The failure that we didn't see coming - how stupid were we. Plants started shutting down in the midwest and the south. The family farm started getting eaten by the factory farm. Wages were cut in half and half again (The great book Methland: The Death and Life of an American Small Town, by Nick Reding details well what the loss of these types of jobs has done to our country). Towns started to die. This started in the 1980s.
But what did we do? As citizens?
Sure, we donated to FarmAid, but FarmAid still exists. Thirty years later we're still begging for donations to help the family farm. And, maybe, in some places, this is coming. And maybe, as more people really want to know where the food they're eating comes from, we'll see their lives improve. We'll see.
We bemoaned the loss of "real American jobs." We watched Roger & Me. But what else did we do?
Did we "buy American"? Maybe.
Did it help? Not so much.
Because those American cars, at least parts of them, were being manufactured in Mexico and Taiwan and loads of other places where the labor was/is cheap and labor laws barely existent.
What we did not do, gentle ones, is look at the core problem.
What we did not do is to invest in education.
What we did not do was look at spending money now to teach people to be more prosperous in the future.
My generation, Generation X for those of you who pay attention to those things, is the first generation to be, overall, worse off than the one before it. Let's not let it keep getting worse for the ones who come after us.
Let's let our leaders - the ones in office, they work for us, you know - know that we want them to think long term. That we want them to invest in education and innovation.
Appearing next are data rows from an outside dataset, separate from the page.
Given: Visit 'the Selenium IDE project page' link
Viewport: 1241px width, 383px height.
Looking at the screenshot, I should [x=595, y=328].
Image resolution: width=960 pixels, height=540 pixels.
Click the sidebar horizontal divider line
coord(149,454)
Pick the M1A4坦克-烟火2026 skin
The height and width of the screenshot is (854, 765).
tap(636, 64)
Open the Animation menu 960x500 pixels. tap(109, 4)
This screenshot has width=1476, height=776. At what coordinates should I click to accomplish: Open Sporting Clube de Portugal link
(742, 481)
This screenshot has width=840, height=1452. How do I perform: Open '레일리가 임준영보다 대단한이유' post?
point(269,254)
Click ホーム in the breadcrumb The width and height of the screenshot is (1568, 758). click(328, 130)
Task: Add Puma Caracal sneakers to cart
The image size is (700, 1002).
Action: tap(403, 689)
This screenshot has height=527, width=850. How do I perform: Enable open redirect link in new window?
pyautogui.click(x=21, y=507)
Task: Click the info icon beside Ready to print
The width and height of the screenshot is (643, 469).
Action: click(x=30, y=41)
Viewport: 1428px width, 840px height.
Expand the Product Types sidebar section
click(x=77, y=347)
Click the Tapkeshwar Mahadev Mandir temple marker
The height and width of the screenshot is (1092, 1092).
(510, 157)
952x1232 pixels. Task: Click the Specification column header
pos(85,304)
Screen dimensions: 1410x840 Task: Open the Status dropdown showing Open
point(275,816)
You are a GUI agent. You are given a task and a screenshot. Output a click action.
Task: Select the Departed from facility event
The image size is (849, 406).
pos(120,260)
That we want them to look beyond creating 5,000 for the next 3 years and figure out how to create 5,000,000 over the next thirty.
Let's learn a lesson from our past - for once - and push push push for an American where there is a priority placed on learning to the highest level, of the skills that will build a future and carry us forward into the 22nd century.
Sure, we won't be around to see it, but that doesn't mean it's not a worthy investment.